→ WHAT THE TASK REQUIRES
Would you please write out each of the entries below exactly, omitting pictures?
--- START ---
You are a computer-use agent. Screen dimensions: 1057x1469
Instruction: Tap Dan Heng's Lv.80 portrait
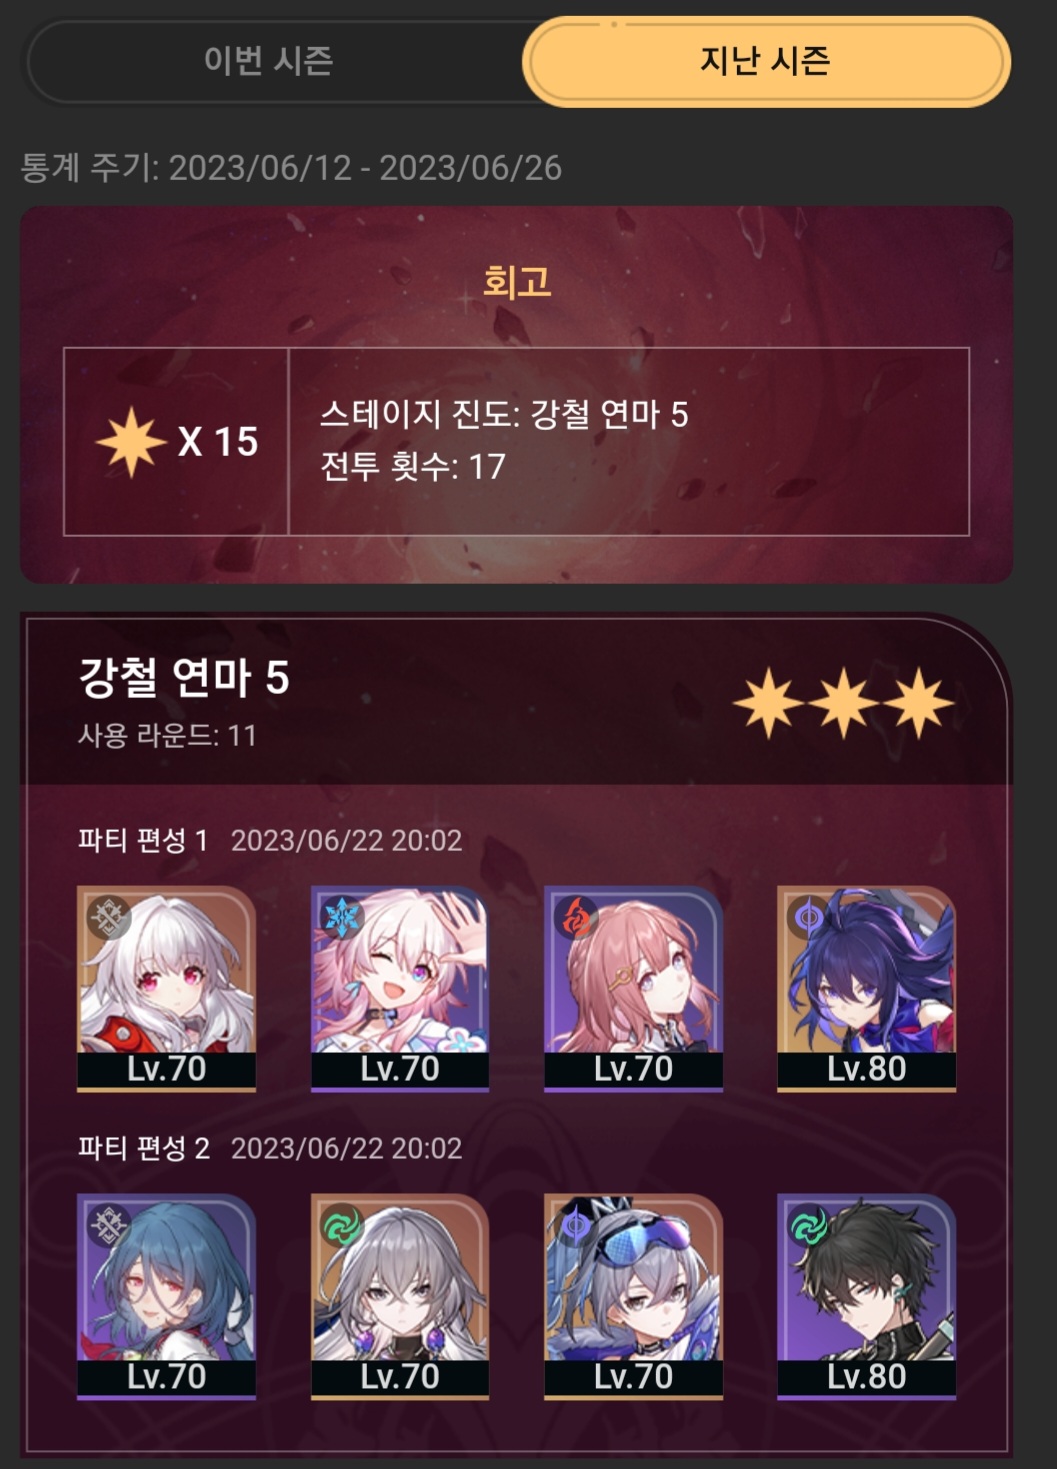[x=866, y=1296]
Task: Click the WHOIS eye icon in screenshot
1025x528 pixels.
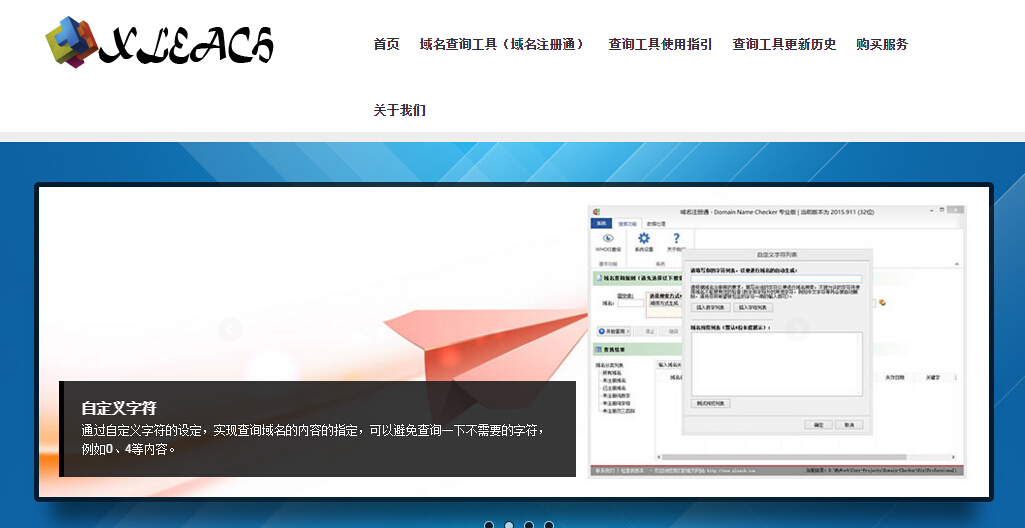Action: pos(607,238)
--- END ---
→ SOLUTION TO THIS TASK
You are a computer-use agent. Screen dimensions: 1057x1469
Instruction: Tap Dan Heng's Lv.80 portrait
[x=866, y=1296]
Task: Click the WHOIS eye icon in screenshot
1025x528 pixels.
Action: pos(607,238)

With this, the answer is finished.